» **BRIEF**
Here the job is to transcribe only the lines from the one containing "Task: Click the Dividends sidebar icon" through the last line below, exactly as written; please leave out pictures.

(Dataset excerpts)
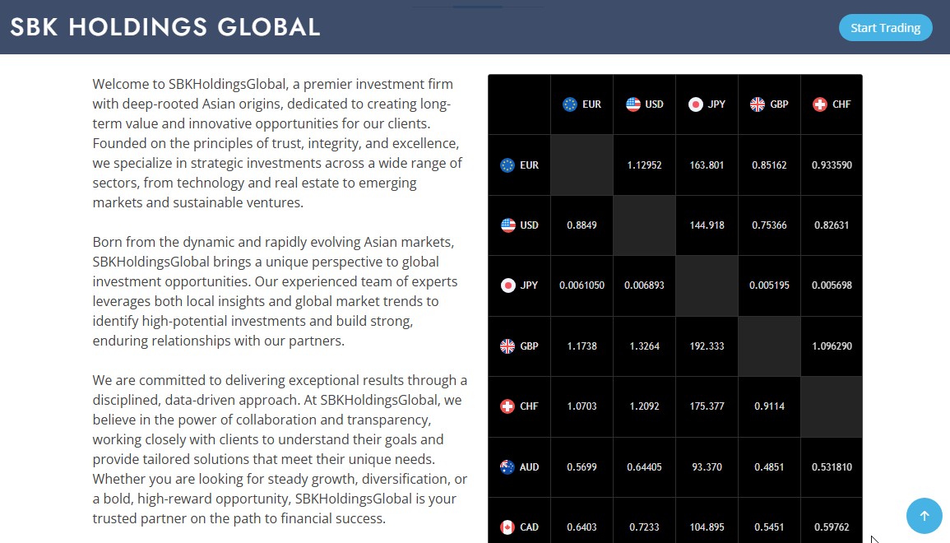The image size is (950, 543).
Task: Select the EUR to USD rate 1.12952
Action: [x=644, y=165]
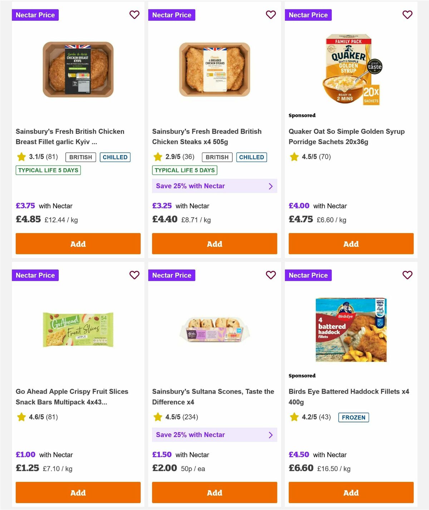Click the FROZEN tag on haddock fillets

tap(354, 417)
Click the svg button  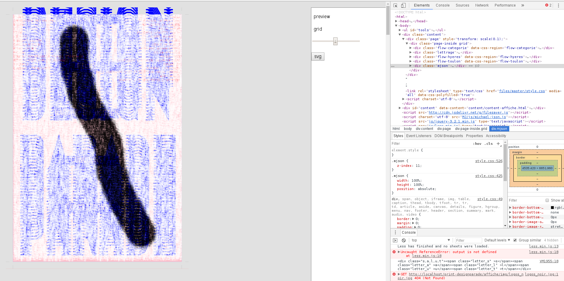click(318, 56)
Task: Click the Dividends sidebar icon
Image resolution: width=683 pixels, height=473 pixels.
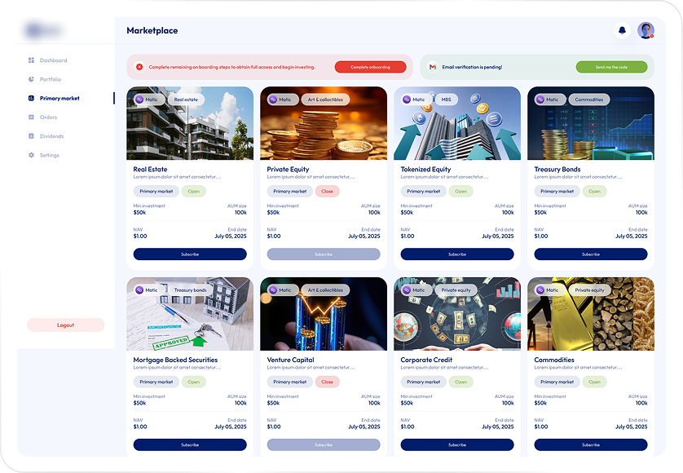Action: [31, 136]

» **RESULT OF THE TASK**
Task: Click the Dividends sidebar icon
Image resolution: width=683 pixels, height=473 pixels.
Action: [31, 136]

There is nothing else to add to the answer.